Records for the exercise START

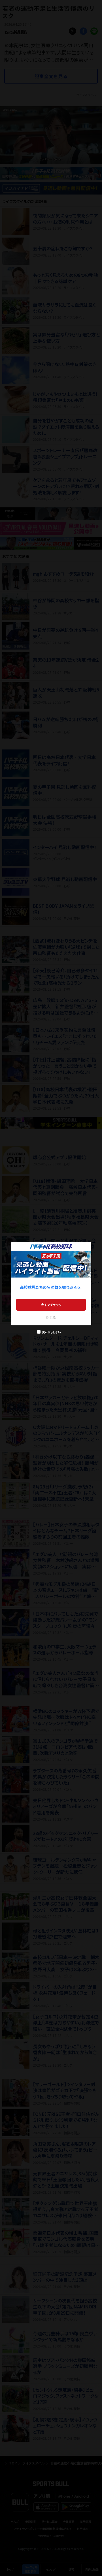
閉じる (51, 1317)
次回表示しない (51, 1332)
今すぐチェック (51, 1304)
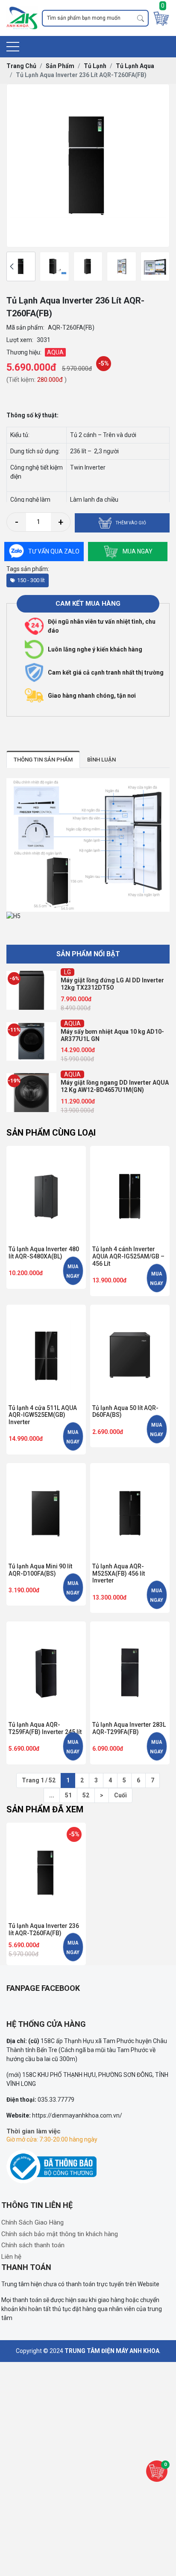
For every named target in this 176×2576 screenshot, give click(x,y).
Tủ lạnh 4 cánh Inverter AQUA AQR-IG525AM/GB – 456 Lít (128, 1256)
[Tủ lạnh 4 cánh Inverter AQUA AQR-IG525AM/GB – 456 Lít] (129, 1194)
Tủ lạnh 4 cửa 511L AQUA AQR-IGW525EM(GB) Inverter (43, 1415)
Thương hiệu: (23, 352)
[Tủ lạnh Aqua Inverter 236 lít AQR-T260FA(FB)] (20, 266)
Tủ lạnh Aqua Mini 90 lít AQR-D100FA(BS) (40, 1570)
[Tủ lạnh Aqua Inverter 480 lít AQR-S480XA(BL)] (46, 1194)
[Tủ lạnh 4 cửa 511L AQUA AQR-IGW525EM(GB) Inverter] (46, 1353)
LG (67, 972)
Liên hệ (11, 2257)
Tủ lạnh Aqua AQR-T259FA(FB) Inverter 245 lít (45, 1728)
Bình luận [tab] (101, 759)
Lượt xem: (19, 339)
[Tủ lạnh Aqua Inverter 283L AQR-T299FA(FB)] (129, 1670)
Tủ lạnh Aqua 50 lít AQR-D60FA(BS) (125, 1411)
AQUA (72, 1023)
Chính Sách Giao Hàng (32, 2222)
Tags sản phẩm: (27, 568)
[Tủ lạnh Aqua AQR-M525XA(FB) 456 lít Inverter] (129, 1511)
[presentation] (11, 266)
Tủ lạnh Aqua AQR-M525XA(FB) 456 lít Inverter (118, 1573)
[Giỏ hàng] (161, 18)
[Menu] (12, 47)
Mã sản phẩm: (25, 327)
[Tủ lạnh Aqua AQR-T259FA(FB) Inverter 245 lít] (46, 1670)
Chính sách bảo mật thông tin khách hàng (59, 2234)
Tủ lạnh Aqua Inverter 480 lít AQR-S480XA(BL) (44, 1253)
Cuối (120, 1795)
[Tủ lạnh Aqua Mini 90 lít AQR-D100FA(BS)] (46, 1511)
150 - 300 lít (31, 580)
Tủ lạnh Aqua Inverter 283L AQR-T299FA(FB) (129, 1728)
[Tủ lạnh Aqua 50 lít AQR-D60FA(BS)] (129, 1353)
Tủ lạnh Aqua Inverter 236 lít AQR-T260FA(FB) (44, 1929)
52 (85, 1795)
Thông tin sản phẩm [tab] (43, 759)
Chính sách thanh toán (33, 2245)
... (51, 1795)
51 (68, 1795)
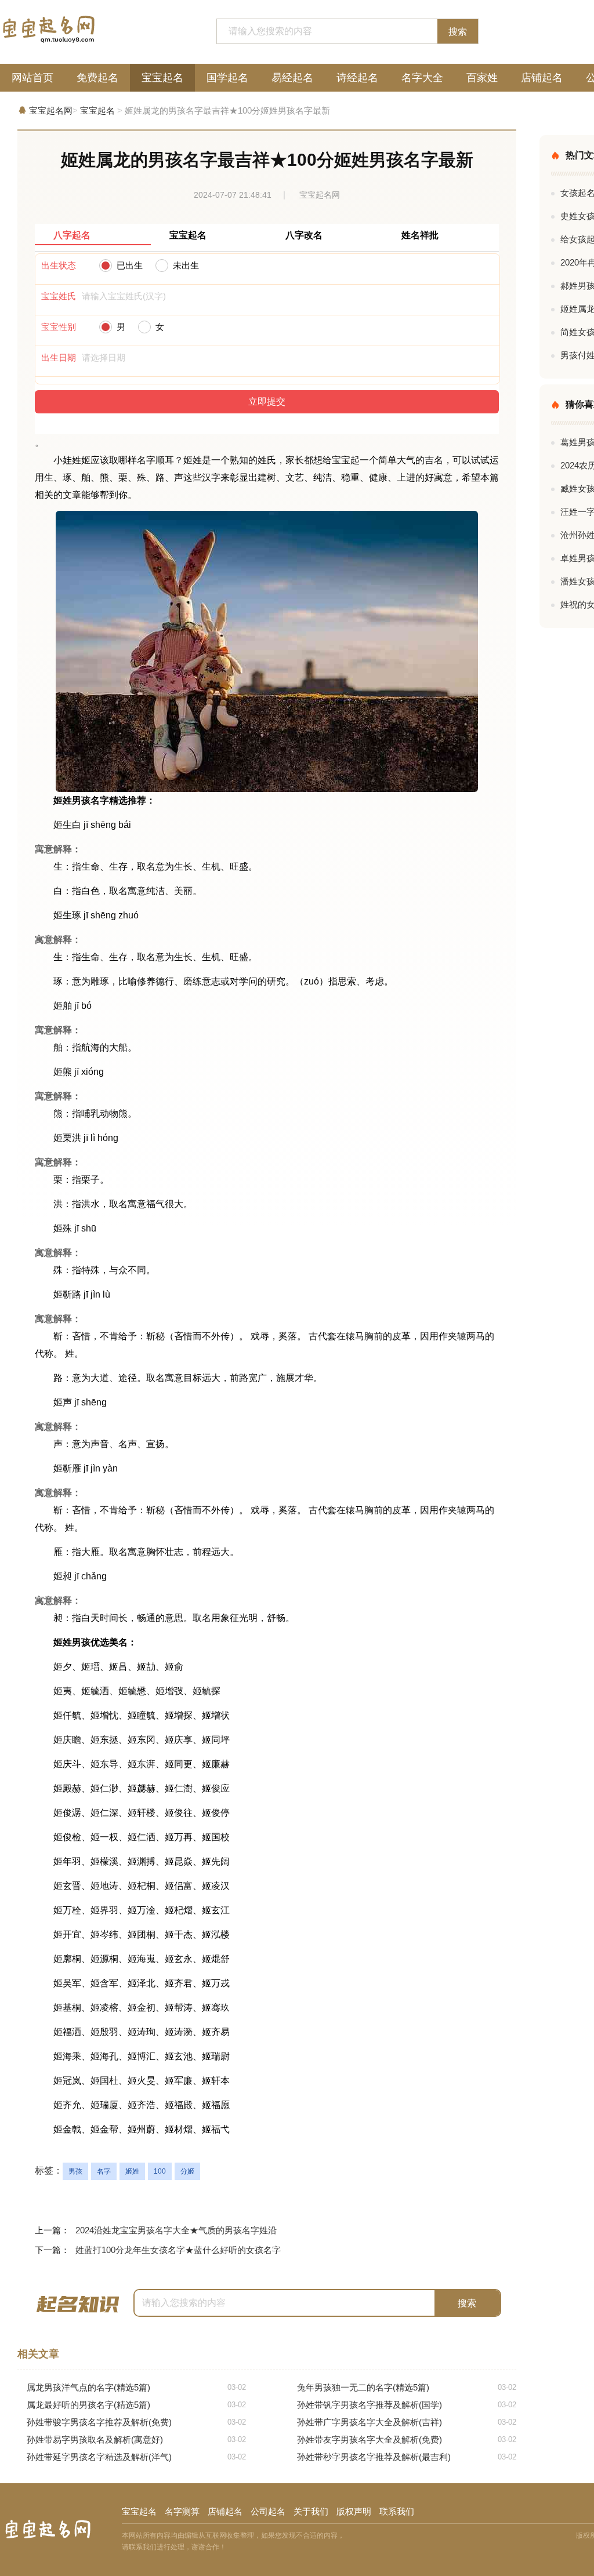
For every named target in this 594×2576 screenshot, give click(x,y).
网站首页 (32, 77)
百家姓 (482, 77)
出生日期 (58, 357)
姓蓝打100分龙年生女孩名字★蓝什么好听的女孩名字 (178, 2250)
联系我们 (396, 2511)
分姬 (187, 2171)
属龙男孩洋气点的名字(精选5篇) (136, 2387)
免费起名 (97, 77)
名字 (104, 2171)
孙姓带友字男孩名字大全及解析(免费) (406, 2439)
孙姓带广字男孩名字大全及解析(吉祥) (406, 2422)
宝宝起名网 (51, 110)
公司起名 (268, 2511)
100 (160, 2171)
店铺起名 (542, 77)
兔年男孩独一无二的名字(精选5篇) (406, 2387)
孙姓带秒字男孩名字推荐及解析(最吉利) (406, 2457)
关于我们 (311, 2511)
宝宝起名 (162, 77)
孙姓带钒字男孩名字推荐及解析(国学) (406, 2405)
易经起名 (292, 77)
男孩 (75, 2171)
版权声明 (353, 2511)
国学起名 (227, 77)
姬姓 (132, 2171)
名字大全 (422, 77)
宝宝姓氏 (58, 296)
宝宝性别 (58, 327)
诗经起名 (357, 77)
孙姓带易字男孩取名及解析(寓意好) (136, 2439)
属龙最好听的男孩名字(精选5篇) (136, 2405)
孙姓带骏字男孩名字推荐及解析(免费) (136, 2422)
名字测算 (182, 2511)
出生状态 (58, 265)
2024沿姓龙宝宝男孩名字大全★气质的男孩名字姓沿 (176, 2230)
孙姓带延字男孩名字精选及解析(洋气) (136, 2457)
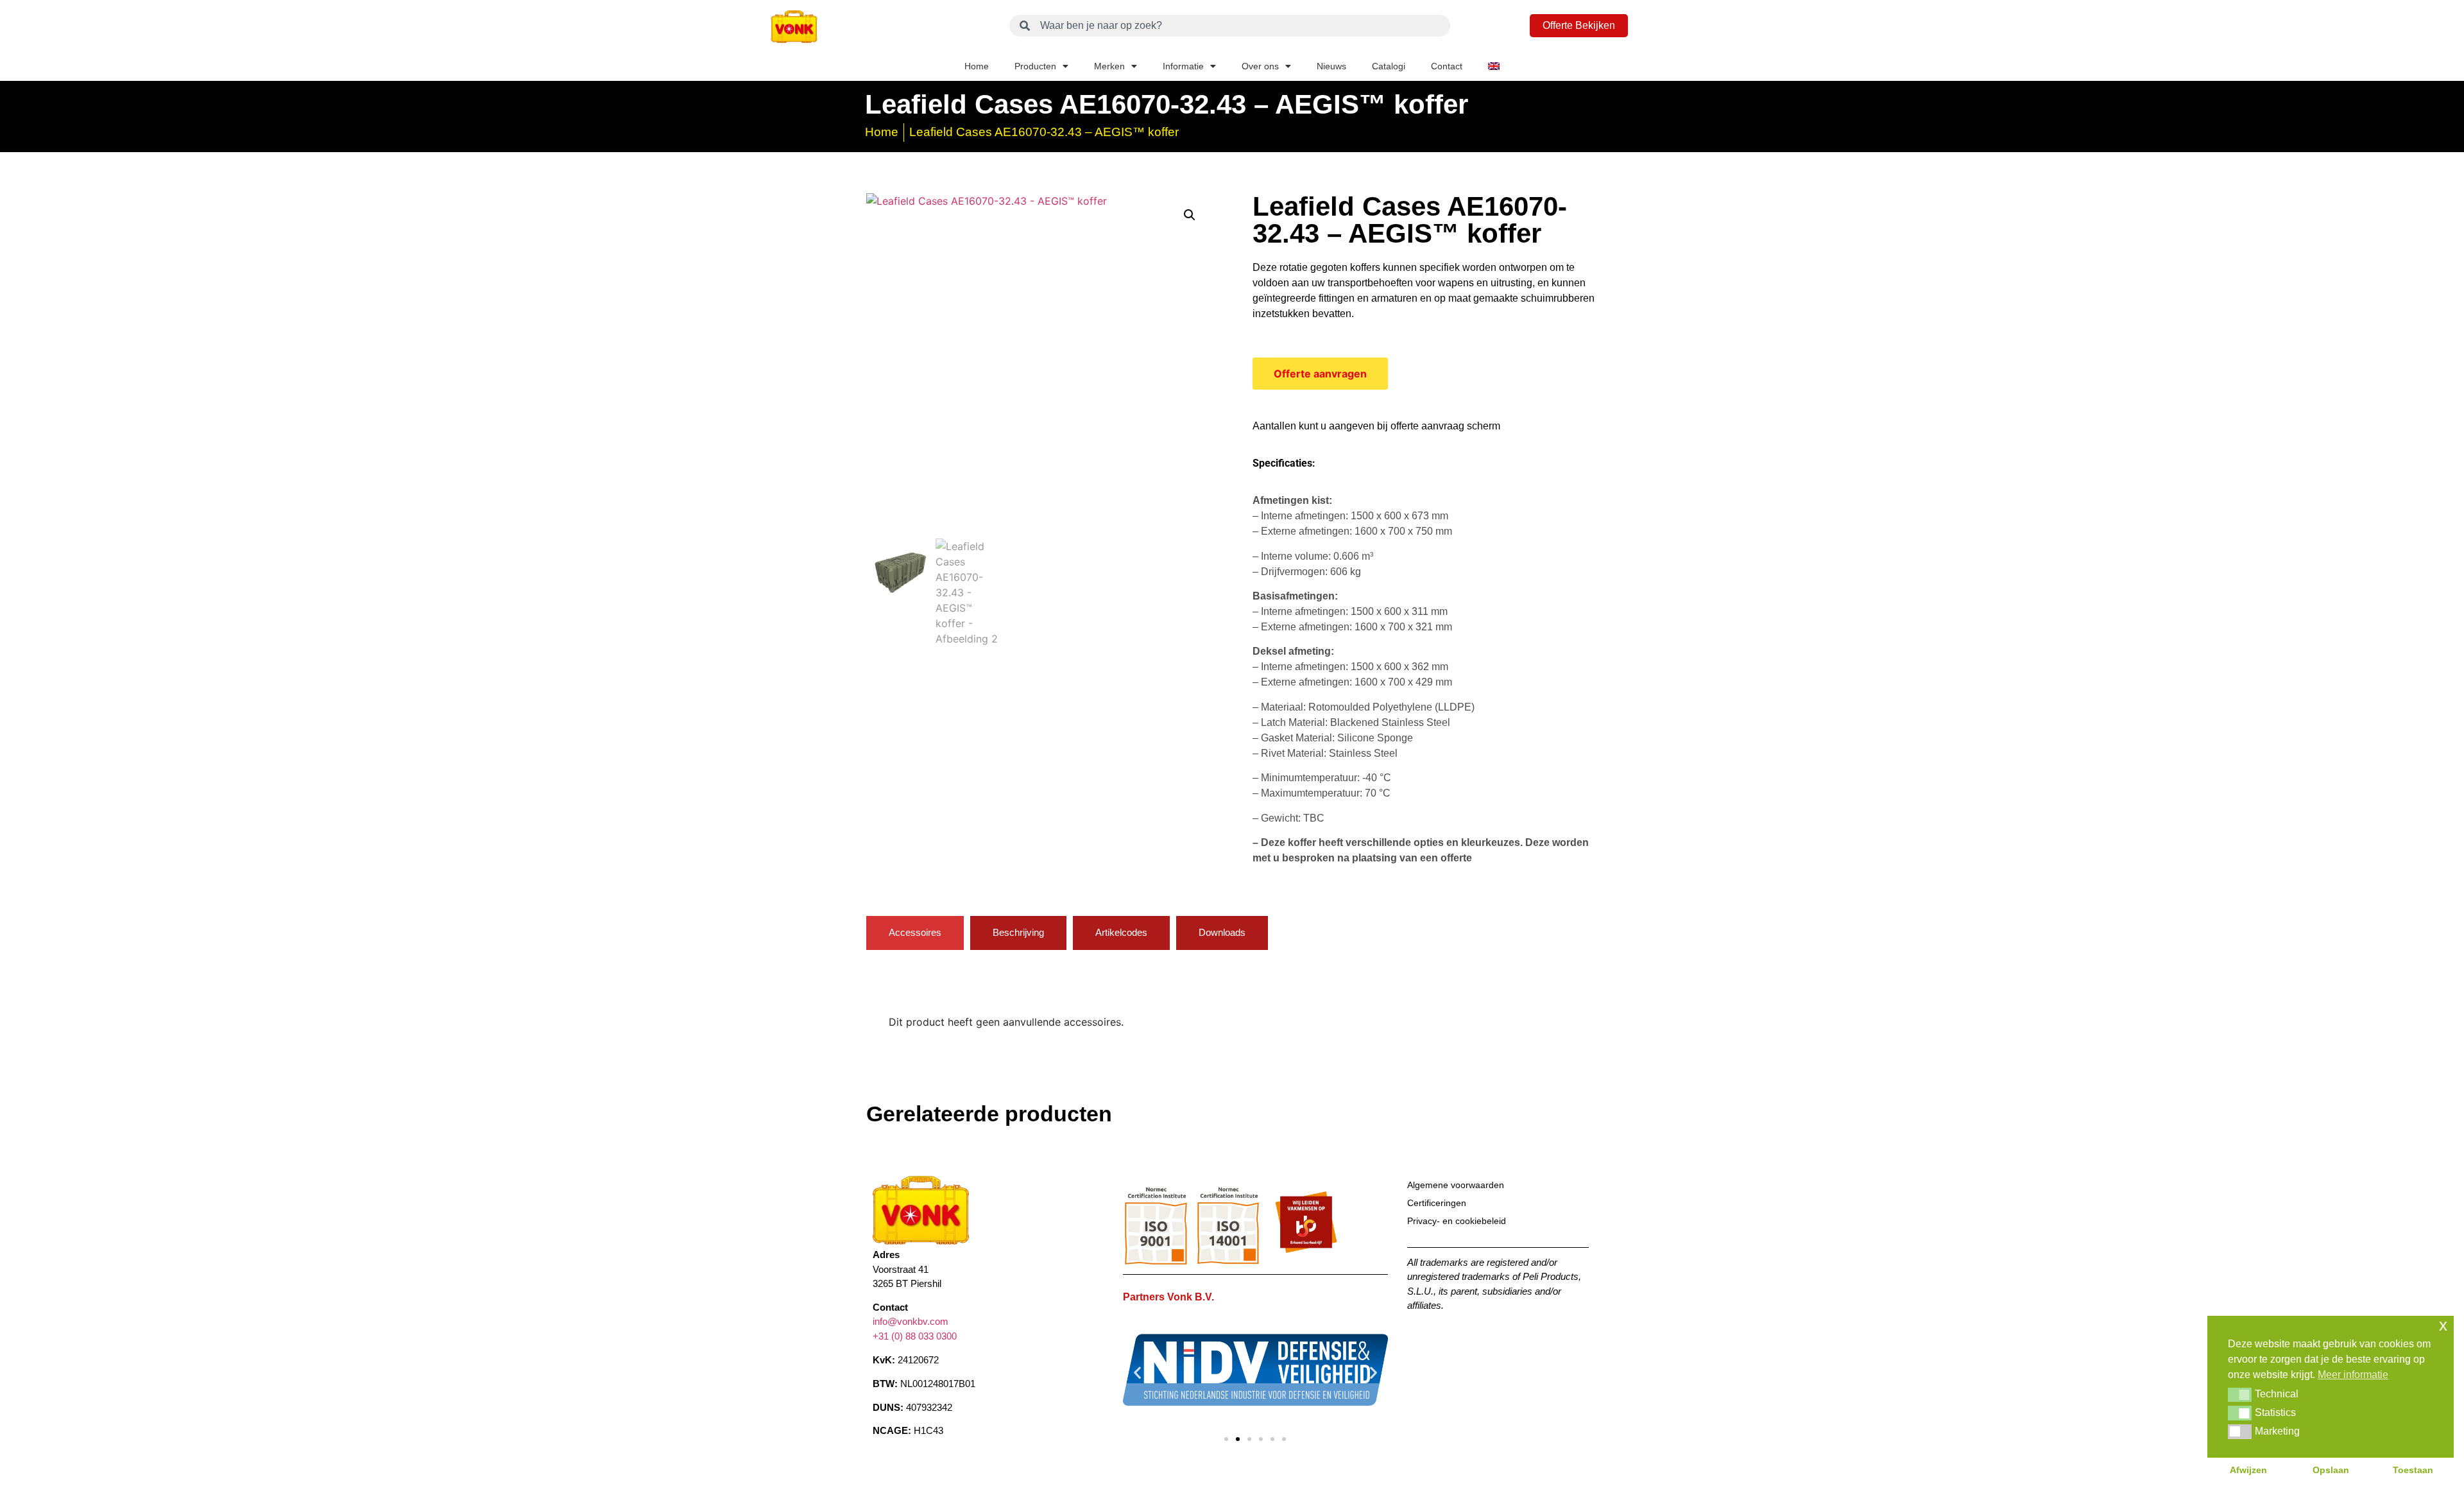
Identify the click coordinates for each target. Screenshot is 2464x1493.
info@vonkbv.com (910, 1321)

Records for the exercise END

*Problem to work on*. Wherever the word "Mini" appears in the listing above, copy that line.

*Exercise solution*.
Tủ lạnh Aqua Mini 90 lít AQR-D100FA(BS) (40, 1570)
[Tủ lạnh Aqua Mini 90 lít AQR-D100FA(BS)] (46, 1511)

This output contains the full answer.